Pharmacoepidemiology and Drug Safety ; 30(SUPPL 1):430, 2021.
Article in English | EMBASE | ID: covidwho-1465780


Background: Better data on medicines use can inform better decisions, better health systems, and better patient outcomes. More African studies of medicines use are emerging, especially those using routinely-collected data. Such work is even more pressing given the growing burden of non-communicable diseases (NCD) - where medicines are often the mainstay of treatment - and additional challenges in financing sustainable health systems for universal health coverage and the ongoing COVID-19 pandemic. Objective: To describe how medicines use studies can strengthen health systems (focus on Ghana). Methods: We identified sources of data: national health insurance systems (public and private);district level health information systems (DHIMS2);health service and hospital data;together with commercial local, regional, and global data. Data users need to be mindful of appropriate data governance and privacy of patient's records.
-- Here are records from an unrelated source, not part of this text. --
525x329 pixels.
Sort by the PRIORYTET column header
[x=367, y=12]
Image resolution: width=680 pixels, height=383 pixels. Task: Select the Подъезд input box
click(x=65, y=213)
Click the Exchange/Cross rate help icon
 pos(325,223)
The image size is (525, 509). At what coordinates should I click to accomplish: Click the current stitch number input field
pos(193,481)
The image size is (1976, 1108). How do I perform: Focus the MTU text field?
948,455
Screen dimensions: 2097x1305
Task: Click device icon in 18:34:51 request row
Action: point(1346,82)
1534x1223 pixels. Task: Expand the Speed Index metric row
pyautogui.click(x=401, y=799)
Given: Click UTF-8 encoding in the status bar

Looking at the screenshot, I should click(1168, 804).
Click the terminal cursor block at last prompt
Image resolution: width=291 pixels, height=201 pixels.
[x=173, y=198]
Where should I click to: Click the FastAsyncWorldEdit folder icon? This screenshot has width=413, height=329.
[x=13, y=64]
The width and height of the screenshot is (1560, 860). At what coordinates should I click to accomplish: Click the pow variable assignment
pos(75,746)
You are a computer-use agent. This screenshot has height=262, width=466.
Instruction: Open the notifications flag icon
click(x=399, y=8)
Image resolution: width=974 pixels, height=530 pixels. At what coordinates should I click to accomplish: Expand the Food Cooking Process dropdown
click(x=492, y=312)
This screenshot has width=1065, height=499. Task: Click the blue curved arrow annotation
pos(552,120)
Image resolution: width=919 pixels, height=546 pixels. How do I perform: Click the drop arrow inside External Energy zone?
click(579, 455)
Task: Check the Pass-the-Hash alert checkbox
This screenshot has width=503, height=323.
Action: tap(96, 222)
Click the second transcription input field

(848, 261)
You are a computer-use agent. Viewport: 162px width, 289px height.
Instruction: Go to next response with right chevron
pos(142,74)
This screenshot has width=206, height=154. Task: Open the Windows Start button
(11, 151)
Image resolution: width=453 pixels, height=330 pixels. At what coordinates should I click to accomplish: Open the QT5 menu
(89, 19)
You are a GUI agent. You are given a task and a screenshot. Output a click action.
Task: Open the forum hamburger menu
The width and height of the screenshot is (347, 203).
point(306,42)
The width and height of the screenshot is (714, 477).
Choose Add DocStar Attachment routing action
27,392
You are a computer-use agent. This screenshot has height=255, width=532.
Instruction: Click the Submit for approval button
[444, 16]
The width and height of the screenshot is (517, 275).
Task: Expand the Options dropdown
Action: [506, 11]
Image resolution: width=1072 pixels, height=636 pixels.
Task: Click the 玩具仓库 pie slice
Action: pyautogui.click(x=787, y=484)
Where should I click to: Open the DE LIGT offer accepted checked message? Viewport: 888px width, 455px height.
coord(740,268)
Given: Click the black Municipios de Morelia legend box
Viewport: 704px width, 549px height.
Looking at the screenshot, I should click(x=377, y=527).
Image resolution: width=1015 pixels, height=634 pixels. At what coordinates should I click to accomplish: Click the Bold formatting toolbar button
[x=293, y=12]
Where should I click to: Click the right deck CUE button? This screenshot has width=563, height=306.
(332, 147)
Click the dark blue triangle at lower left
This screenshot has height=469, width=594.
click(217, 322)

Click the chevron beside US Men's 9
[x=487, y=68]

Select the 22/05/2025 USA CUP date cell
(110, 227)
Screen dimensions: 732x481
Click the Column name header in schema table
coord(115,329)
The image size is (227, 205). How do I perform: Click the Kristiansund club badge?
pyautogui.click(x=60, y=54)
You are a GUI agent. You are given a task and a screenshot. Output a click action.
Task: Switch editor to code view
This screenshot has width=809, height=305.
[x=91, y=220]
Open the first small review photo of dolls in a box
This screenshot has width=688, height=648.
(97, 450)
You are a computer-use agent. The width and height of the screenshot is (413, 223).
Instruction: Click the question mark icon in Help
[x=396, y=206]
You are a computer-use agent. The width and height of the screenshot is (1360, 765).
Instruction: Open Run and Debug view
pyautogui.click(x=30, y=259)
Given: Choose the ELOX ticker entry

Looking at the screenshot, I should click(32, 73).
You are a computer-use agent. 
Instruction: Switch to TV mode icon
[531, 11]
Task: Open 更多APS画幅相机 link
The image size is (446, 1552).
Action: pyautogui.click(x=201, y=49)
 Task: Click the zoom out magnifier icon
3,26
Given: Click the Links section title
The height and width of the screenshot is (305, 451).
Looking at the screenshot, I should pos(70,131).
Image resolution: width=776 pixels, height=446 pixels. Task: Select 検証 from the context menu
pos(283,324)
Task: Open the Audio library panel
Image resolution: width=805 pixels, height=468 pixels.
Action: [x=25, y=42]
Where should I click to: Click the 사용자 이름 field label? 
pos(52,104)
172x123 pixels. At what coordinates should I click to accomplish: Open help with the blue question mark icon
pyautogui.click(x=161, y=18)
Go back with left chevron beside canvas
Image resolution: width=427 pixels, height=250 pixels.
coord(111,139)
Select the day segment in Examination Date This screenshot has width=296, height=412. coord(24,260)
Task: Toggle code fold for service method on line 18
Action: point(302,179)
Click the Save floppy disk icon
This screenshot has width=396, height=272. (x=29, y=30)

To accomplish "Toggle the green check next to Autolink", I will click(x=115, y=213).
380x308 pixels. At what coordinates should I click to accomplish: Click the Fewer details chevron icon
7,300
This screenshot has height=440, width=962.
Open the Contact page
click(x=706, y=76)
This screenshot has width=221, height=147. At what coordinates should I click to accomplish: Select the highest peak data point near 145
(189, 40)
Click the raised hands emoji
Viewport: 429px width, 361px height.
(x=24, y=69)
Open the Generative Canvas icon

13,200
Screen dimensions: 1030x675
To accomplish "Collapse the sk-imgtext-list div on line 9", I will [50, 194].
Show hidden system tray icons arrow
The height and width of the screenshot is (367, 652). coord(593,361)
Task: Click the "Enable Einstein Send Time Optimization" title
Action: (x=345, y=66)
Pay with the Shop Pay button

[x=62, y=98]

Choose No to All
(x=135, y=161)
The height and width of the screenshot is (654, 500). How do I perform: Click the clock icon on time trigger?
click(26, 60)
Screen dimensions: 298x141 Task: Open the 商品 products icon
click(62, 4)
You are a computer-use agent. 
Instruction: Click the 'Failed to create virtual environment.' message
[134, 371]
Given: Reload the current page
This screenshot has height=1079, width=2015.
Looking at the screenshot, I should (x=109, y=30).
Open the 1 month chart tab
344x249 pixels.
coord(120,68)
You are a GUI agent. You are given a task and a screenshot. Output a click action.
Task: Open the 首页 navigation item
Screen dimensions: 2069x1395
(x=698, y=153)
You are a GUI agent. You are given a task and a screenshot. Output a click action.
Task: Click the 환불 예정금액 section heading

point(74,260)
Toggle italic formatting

Results and Conclusions: 1. Rational use of medicines: adherence with standard treatment guidelines, treatment pathways, potential cost savings, pharmacovigilance 2. Health Technology Assessment: key inputs for cost-effectiveness and budget impact analysis of medicines for inclusion within a benefits package. 3. Patterns of disease: explore prevalence and incidence of disease (especially NCDs) plus comorbidities using medicines use as a proxy for diseases, particularly in the absence of other high-quality epidemiological data. 4. Health Policy + Monitoring and Evaluation: developing essential medicines lists and treatment guidelines;key indicators in M&E of health systems. 5. Building research capacity: promoting researchers in pharmacoepidemiology using identified and accessible data sources. Initial steps in Africa can develop with continued training and support.